Ai ristori successivi i contenitori per i bicchieri c'erano... ma gli atleti davanti a me evidentemente non avevano tempo per attendere e quindi la scia di bicchieri a terra proseguiva per qualche centinaio di metri oltre il ristoro... SOMARI!.
Non capisco come si possano gettare i bicchieri di plastica in un ambiente come quello che si trova subito dopo il Coldai, uno stretto sentiero che si affaccia sulla valle delle Ziolere.
La valle delle Ziolere è la piccola valletta su cui si affaccia il rifugio Coldai. Ora è quasi inacessibile. Una volta aveva una piccola malga. Dietro ai resti della malga si trova il Tapp de le Parole. Sulla parete rocciosa si trova infatti un'incisione di confine tra le provincie Romane di Belluno e Iulium Carinicum . Scritte risalenti al 2° secolo A.C. E noi siamo così somari da lasciare come traccia del nostro passaggio dei bicchieri che abbiamo gettato per arrivare 20 secondi prima??

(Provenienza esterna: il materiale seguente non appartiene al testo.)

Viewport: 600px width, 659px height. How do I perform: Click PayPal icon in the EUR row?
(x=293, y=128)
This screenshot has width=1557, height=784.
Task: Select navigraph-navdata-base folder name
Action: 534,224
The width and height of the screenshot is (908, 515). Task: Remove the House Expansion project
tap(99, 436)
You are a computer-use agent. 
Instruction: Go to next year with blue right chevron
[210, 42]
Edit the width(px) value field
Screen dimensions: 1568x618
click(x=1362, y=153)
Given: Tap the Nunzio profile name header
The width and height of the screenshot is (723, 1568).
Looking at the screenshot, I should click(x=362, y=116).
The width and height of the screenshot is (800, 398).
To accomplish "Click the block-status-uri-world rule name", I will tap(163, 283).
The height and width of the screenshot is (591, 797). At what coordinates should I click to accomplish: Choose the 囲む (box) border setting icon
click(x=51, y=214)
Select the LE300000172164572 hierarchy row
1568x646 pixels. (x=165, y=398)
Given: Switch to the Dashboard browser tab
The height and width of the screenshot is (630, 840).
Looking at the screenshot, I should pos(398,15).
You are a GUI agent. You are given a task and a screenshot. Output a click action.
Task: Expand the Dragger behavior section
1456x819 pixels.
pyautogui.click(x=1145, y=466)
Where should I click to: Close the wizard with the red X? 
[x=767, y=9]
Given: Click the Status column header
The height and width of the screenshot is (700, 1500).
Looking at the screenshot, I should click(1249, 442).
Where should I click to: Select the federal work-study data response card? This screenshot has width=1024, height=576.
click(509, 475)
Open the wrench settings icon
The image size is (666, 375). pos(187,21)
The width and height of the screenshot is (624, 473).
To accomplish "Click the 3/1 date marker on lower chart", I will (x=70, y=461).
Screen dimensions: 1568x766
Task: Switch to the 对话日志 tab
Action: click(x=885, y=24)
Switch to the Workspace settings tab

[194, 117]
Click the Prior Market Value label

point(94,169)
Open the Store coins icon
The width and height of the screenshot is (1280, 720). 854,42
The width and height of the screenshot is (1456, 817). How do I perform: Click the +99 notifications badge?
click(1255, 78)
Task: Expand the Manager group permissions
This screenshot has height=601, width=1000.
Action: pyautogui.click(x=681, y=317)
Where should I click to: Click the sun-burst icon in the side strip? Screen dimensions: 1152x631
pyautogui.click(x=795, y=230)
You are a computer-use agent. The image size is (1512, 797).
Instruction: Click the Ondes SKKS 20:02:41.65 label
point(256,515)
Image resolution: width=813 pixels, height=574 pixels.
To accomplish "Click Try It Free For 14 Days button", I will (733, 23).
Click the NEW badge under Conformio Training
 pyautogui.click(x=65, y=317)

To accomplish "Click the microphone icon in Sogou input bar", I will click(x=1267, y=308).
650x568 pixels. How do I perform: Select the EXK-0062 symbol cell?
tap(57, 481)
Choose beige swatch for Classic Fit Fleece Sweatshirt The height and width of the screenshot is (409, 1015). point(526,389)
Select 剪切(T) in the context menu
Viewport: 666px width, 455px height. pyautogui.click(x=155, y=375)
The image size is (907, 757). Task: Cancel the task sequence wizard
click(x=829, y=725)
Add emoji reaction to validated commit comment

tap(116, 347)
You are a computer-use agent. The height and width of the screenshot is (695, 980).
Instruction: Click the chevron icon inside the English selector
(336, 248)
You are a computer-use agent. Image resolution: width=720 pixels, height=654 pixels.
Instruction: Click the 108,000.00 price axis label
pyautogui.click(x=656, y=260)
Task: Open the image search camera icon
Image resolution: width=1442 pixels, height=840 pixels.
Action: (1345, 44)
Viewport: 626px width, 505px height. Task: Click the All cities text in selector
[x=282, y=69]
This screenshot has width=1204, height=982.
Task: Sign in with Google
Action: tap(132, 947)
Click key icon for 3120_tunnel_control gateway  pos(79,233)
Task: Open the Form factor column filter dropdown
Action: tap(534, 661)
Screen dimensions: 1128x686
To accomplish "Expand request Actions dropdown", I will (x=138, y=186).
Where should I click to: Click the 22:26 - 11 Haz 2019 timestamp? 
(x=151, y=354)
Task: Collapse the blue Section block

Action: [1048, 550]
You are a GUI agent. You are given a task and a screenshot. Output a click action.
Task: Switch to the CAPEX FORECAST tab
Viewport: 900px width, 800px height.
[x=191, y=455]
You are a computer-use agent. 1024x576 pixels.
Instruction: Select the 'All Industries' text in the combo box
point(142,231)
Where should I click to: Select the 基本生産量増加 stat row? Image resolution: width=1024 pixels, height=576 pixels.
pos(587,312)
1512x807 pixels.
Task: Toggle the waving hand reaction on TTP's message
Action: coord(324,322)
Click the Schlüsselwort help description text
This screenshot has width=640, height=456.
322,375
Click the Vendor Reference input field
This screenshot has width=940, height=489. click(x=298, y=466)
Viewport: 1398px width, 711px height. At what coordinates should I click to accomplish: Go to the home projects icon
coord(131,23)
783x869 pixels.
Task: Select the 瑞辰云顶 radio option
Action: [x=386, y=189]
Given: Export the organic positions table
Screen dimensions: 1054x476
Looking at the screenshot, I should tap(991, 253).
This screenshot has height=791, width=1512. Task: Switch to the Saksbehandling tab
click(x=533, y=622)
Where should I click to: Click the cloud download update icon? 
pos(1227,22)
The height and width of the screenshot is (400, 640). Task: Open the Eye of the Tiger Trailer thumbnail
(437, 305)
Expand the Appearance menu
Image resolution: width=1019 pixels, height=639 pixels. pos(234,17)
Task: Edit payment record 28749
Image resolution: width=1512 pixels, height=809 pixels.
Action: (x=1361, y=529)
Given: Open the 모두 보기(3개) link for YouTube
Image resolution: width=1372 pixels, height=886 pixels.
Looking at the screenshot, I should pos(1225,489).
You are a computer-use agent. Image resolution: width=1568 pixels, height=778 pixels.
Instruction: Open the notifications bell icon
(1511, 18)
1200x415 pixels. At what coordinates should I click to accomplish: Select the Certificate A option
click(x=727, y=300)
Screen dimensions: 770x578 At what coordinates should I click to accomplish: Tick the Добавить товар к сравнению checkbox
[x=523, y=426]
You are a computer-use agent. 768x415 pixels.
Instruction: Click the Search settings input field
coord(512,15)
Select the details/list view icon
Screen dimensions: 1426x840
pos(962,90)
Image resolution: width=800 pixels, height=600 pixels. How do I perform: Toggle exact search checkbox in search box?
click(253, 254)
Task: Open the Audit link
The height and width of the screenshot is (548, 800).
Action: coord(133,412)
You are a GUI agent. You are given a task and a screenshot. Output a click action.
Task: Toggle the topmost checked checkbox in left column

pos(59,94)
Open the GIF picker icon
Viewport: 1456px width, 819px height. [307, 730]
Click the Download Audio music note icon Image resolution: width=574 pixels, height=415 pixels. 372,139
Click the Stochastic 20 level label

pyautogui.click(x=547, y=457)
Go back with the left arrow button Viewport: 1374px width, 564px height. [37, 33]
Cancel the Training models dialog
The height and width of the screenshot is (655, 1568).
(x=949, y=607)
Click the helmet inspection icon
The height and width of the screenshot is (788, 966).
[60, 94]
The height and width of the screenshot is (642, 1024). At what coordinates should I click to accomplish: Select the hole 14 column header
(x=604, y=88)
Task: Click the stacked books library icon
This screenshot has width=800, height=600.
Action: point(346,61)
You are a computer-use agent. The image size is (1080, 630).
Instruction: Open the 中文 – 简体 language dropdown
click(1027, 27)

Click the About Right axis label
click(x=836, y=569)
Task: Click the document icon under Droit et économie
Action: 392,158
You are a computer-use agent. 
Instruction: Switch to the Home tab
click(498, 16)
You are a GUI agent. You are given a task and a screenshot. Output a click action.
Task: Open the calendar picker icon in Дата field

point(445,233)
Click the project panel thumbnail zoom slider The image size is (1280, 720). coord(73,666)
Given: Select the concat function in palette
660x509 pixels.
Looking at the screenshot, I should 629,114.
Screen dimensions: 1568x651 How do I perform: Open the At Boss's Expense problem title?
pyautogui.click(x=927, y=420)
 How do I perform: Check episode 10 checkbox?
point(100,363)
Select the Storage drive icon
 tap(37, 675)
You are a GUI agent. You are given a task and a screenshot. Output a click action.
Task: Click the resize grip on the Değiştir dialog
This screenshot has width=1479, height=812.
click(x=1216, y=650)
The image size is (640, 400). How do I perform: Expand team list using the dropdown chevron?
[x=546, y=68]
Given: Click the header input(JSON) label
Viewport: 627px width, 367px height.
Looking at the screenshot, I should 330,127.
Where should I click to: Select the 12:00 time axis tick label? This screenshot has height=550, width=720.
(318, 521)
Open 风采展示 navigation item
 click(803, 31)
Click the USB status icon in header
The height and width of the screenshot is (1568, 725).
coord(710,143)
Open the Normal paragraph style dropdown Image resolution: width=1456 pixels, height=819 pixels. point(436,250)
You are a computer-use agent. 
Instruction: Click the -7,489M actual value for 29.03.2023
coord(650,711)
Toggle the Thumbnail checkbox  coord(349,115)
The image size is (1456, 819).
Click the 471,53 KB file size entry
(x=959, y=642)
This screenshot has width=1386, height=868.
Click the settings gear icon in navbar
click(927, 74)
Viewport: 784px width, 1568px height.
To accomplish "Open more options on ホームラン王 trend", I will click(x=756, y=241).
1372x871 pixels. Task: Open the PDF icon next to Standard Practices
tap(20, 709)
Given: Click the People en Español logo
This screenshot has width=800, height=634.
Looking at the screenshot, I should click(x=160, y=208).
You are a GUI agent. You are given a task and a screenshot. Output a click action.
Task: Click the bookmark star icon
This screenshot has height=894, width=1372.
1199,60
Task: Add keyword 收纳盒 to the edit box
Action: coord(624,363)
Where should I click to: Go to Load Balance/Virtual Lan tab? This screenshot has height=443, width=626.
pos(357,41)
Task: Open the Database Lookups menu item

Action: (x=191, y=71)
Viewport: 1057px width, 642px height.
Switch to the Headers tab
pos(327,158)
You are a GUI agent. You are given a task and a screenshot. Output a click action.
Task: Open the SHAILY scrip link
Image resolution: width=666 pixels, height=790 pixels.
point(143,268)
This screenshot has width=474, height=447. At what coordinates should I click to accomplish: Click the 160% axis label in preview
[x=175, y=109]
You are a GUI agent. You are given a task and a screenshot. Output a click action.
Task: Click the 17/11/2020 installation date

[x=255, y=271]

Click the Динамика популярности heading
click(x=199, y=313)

Per quel che riguarda la segnaletica del percorso non c'è nulla da eccepire. Sino all'inizio della salita al Col Rean il percorso è evvidente e ci sono anche delle frecce, dopo basta seguire i blister di gel e non vi perderete.
Secondo me ci sono anche dei problemini di sicurezza, troppa gente senza nulla e completamente svestita in un ambiente di montagna... speriamo sempre bene.
FINCHE' IL COMITATO ORGANIZZATORE NON SI IMPEGNERA' ATTIVAMENTE PER RIDURRE L'IMPATTO AMBIENTALE IO A QUESTA GARA NON PARTECIPERO' PIU'.